The New York Times bestselling Pistol is more than the biography of
a ballplayer. It's the stuff of classic novels: the story of a boy
transformed by his father's dream--and the cost of that dream. Even
as Pete Maravich became Pistol Pete--a basketball icon for baby
boomers--all the Maraviches paid a price. Now acclaimed author Mark
Kriegel has brilliantly captured the saga of an American family:
its rise, its apparent ruin, and, finally, its redemption. Almost
four decades have passed since Maravich entered the national
consciousness as basketball's boy wizard. No one had ever played
the game like the kid with the floppy socks and shaggy hair. And
all these years later, no one else ever has. The idea of Pistol
Pete continues to resonate with young people today just as
powerfully as it did with their fathers. In averaging 44.2 points a
game at Louisiana State University, he established records that
will never be broken. But even more enduring than the numbers was
the sense of ecstasy and artistry with which he played. With the
ball in his hands, Maravich had a singular power to inspire awe,
inflict embarrassment, or even tell a joke. But he wasn't merely a
mesmerizing showman. He was basketball's answer to Elvis, a white
Southerner who sold Middle America on a black man's game. Like
Elvis, he paid a terrible price, becoming a prisoner of his own
fame. Set largely in the South, Kriegel's Pistol, a tale of
obsession and basketball, fathers and sons, merges several
archetypal characters. Maravich was a child prodigy, a prodigal
son, his father's ransom in a Faustian bargain, and a Great White
Hope. But he was also a creature of contradictions: always the
outsider but a virtuoso in a team sport, an exuberant showman who
wouldn't look you in the eye, a vegetarian boozer, an athlete who
lived like a rock star, a suicidal genius saved by Jesus Christ.
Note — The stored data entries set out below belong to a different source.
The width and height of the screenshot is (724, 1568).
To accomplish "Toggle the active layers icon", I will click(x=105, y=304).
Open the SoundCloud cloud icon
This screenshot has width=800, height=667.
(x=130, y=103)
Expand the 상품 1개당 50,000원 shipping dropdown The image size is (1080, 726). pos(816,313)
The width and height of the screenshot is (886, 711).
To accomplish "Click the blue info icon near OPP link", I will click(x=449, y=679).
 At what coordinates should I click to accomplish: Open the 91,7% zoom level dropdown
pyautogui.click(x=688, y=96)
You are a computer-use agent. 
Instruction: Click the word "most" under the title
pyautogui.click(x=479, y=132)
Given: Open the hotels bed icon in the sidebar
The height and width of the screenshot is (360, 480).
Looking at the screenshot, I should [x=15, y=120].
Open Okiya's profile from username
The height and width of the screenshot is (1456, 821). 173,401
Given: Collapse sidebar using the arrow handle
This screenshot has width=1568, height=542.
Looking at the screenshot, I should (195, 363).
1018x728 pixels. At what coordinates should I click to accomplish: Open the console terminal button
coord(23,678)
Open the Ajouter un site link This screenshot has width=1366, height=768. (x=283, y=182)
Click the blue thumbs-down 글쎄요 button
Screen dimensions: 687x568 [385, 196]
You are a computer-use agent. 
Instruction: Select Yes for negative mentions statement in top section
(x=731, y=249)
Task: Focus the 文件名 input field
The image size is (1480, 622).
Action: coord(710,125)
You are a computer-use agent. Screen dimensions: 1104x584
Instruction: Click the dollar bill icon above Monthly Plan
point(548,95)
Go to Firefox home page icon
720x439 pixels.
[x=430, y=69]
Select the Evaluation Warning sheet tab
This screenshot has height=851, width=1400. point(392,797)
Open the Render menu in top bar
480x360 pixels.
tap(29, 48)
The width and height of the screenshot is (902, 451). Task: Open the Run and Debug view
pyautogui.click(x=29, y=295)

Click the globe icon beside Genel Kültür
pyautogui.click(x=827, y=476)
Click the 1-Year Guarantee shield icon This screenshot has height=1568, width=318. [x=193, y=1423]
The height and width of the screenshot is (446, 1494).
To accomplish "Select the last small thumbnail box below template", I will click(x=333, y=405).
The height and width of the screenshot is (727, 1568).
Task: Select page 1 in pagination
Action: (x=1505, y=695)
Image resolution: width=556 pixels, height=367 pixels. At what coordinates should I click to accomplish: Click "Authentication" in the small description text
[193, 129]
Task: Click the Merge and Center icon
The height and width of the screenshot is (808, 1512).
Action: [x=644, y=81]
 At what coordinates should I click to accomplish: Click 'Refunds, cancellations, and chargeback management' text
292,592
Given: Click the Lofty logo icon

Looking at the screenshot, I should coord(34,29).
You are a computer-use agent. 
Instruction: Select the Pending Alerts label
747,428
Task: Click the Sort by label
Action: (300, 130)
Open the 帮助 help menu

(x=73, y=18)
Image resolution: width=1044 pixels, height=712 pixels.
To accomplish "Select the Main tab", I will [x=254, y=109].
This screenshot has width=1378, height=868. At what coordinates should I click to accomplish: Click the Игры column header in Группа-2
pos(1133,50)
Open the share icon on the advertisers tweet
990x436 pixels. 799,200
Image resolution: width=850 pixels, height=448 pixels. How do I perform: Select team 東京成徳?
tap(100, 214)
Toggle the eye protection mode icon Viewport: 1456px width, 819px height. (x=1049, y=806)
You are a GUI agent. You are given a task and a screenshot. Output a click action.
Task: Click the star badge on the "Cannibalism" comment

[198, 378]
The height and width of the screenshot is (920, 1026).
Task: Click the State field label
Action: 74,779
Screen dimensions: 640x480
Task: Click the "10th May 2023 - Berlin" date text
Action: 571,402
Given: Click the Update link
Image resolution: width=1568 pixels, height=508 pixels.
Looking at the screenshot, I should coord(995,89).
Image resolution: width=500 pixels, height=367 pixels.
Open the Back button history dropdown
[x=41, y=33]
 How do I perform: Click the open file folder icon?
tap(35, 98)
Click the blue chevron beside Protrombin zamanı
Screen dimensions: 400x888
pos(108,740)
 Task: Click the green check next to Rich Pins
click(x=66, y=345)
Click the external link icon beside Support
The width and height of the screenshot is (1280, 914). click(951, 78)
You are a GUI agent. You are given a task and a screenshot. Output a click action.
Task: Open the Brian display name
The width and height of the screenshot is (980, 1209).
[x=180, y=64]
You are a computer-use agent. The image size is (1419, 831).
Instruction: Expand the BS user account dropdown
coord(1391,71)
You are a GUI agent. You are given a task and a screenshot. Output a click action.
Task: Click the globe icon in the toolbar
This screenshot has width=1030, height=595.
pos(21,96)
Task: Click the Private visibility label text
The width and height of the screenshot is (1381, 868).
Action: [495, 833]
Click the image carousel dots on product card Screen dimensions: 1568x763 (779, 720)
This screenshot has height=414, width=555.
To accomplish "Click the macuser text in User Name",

A
renowned biographer--People magazine called him "a master"--Kriegel
renders his subject with a style that is, by turns, heartbreaking,
lyrical, and electric. The narrative begins in 1929, the year a
missionary gave Pete's father a basketball. Press Maravich had been
a neglected child trapped in a hellish industrial town, but the
game enabled him to blossom. It also caused him to confuse
basketball with salvation. The intensity of Press's obsession
initiates a journey across three generations of Maraviches. Pistol
Pete, a ballplayer unlike any other, was a product of his father's
vanity and vision. But that dream continues to exact a price on
Pete's own sons. Now in their twenties--and fatherless for most of
their lives--they have waged their own struggles with the game and
its ghosts. Pistol is an unforgettable biography. By telling one
family's history, Kriegel has traced the history of the game and a
large slice of the American narrative.